The White House has directed the FDA to import more baby formula to address the shortage. Politicians also called on the Biden administration to invoke the Defense Production Act to ensure more formula is manufactured.
“It's really stressful,” D'Argenio Waller said. “I think it causes a lot of anxiety when you can't find the food you need to feed your baby. Parents are dealing with this nationwide. It's everywhere. It's not limited to just states, but to certain states. But we ran a poll on our Instagram and found that 38% of our respondents said that the formula shortage has impacted them in some way.”
Some experts recommend trying substitutes like toddler formula, while others have pushed for breastfeeding or purchasing breast milk.
This comes with its own issues, though, as not every woman is able to breastfeed, especially if they are adoptive mothers who haven't actually given birth. Additionally, mothers may have already weaned their children off of breast milk.
According to the CDC, one in four parents breastfeed exclusively up to six months. It is not recommended to give babies cow’s milk until they’re at least 12 months old.
“It's definitely recommended to switch to any brand you can find, at this time, as long as it's tolerated by your infant,” D'Argenio Waller said. “But the issue with that is if you haven’t tried a formula before, you don’t know if it’s going to be well-tolerated by your baby.
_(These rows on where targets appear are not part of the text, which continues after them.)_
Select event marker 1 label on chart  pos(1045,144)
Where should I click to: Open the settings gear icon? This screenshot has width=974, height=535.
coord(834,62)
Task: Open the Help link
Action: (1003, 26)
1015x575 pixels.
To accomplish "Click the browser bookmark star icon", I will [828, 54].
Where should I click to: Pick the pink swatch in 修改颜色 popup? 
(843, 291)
So I would reach out to your pediatrician first thing and see what they have in stock and see what they can recommend for you.”
Another challenge facing parents seeking baby formula is price gouging. According to CBS News, one parent who sought formula online found a normal 27-ounce can that usually costs about $40 selling for $129.
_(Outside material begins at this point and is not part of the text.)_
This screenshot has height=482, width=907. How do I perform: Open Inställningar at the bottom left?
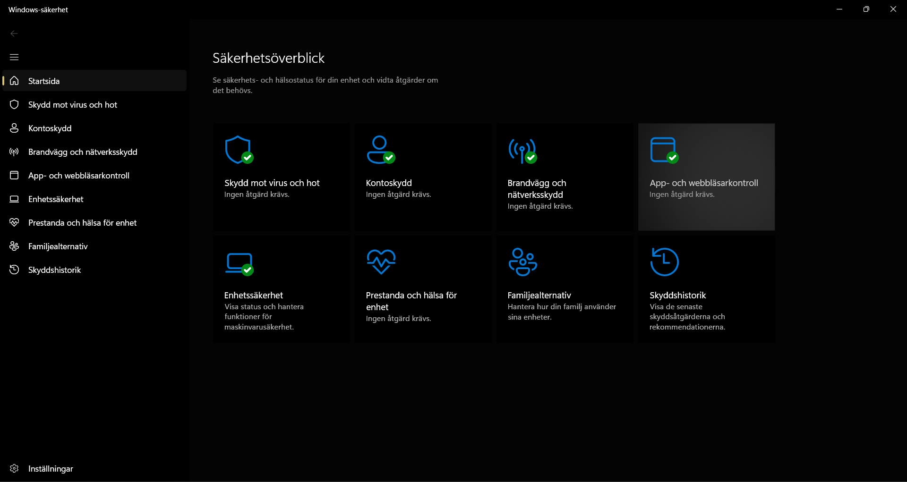click(x=50, y=468)

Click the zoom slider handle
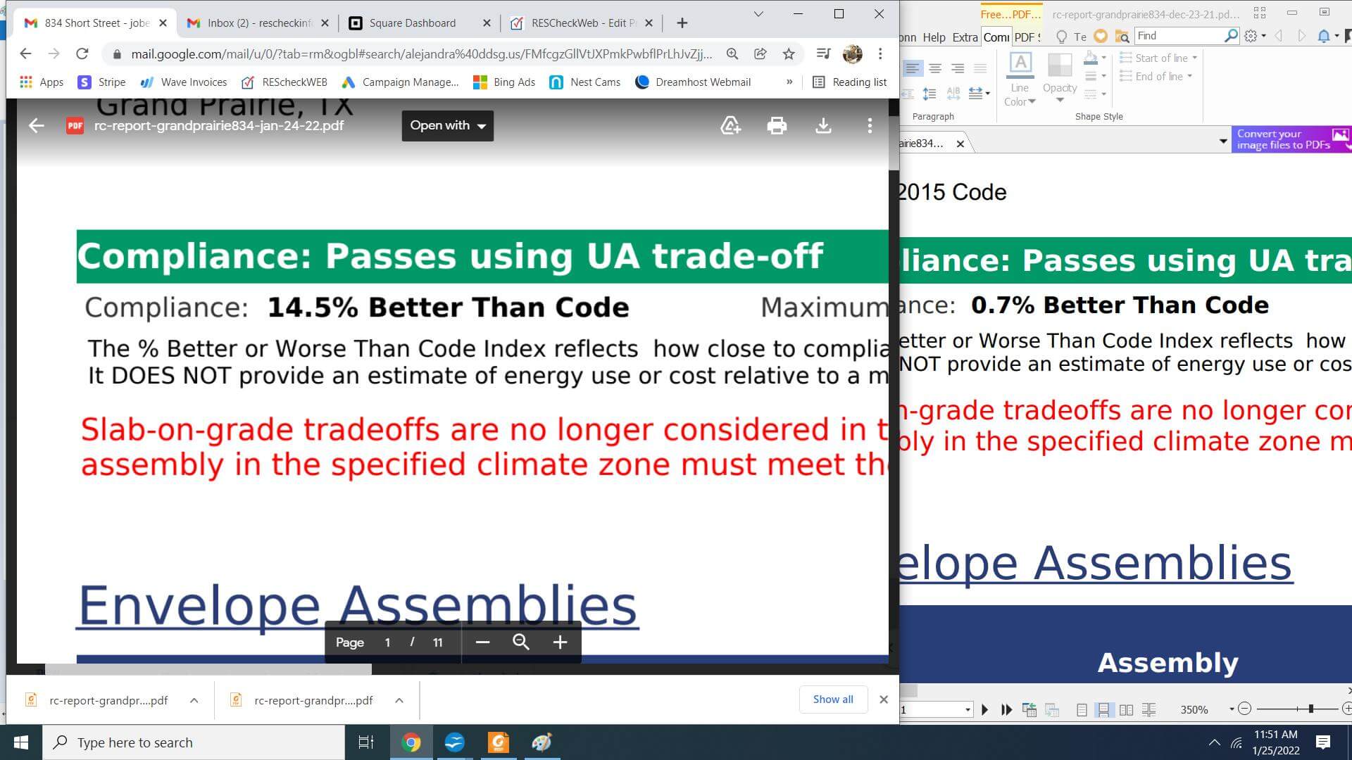[x=1310, y=709]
"I booked a delivery for formula that was $90 for just one can, even through the original prices for them is like $40," Mariam Rizvi told CBS.
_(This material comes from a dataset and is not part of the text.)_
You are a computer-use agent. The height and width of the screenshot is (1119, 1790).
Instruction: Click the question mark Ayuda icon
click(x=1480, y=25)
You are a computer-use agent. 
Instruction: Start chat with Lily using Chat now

The White House warned against price gouging and has called on the FTC and states attorney general to crack down on the practice.
Price gouging has “been pretty widespread,” D'Argenio Waller said. “We've heard from moms who have said that they've had to really reassess their budget and make some cuts elsewhere, so that they can afford formula for their infants. They've also had to drive 45 minutes to an hour and cross state lines to check multiple stores. So gas prices are really playing into this crunch as well. The thing is people just need more access to formula, so whatever the government can do to help formula get into the hands of parents is great.”
Stores like Walgreens, Target, and CVS have also started limiting the amount of baby formula each customer can buy.
“I think it's going to be still really stressful,” D'Argenio Waller said. “Parents are already finding empty store shelves when they go. They're already calling friends and family to look for them in other states and ship it across state lines. I hope that parents can reach out to their pediatricians and get access. I know for specialized formulas, you can get a note from your doctor to get the specific formula that your baby might need. But yeah, it's just going to be trying to reach out to see if you can get donated breast milk from friends. Some parents are trying relactation, which is where you restart breastfeeding after your child has already been weaned, but it's not an option for everyone. And it's really challenging to do.”